Some experts believe the virus is not as dangerous as the one that caused the 2002-03 outbreak of Severe Acute Respiratory Syndrome, which also began in China and killed nearly 800 people, or the one that caused Middle East Respiratory Syndrome, which has killed more than 700 people since 2012.
There is no known vaccine or particular treatment.
“There is some work being done and there are some trials now for MERS (vaccines).
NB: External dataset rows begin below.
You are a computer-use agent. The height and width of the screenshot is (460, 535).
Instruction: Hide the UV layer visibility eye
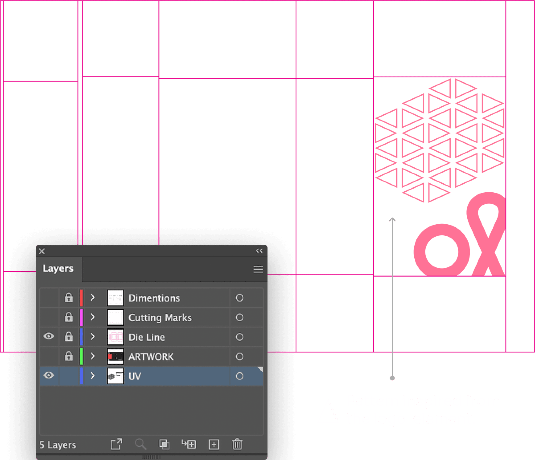[x=49, y=376]
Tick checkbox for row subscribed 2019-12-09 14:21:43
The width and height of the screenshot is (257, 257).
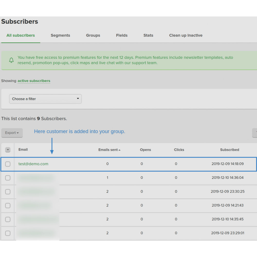8,206
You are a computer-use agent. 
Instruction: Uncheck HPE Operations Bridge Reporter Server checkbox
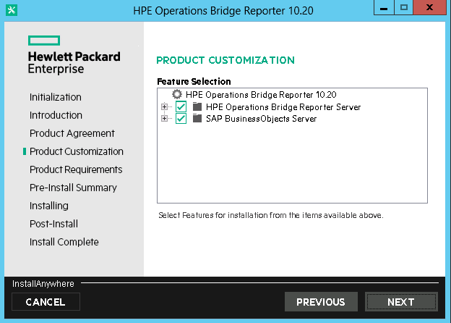click(x=181, y=106)
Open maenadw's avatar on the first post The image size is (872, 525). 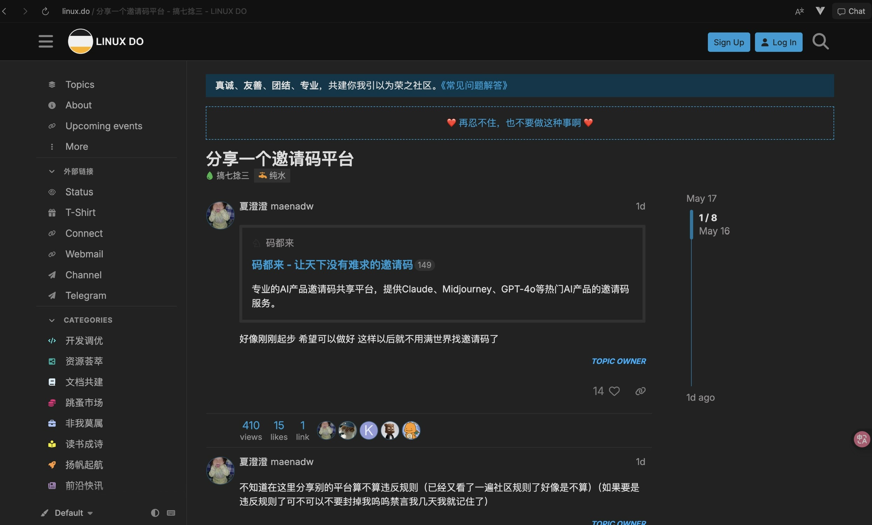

And we may look at some point whether those treatments and vaccines would have some effect on this novel coronavirus,” WHO spokesman Tarik Jasarevic said on Friday.
Gilead Sciences Inc said it was assessing whether its experimental Ebola treatment could be used. Meanwhile, three research teams were starting work on vaccines, the Coalition for Epidemic Preparedness Innovations said.
In the meantime, Chinese authorities have imposed restrictions on movement and gatherings to try to stem the spread. It has advised people to avoid crowds and 10 cities in the central province of Hubei, where Wuhan is located, have suspended some transport, the Hubei Daily reported.
Some sections of the Great Wall near Beijing will be closed from Saturday, state media said.
Some temples have also closed, including Beijing’s Lama Temple where people make offerings for the new year, have also been closed as has the Forbidden City, the capital’s most famous tourist attraction.
Shanghai Disneyland will close from Saturday. The theme park has a 100,000 daily capacity and sold out during last year’s Lunar New Year holiday.
The virus is expected to dent China’s growth after months of economic worries over trade tensions with the United States, unnerving foreign companies doing business there.
Shares in luxury goods firms have suffered from the anticipated drop in demand from China, and on Friday French spirits group Remy Cointreau said it was “clearly concerned” about the potential impact.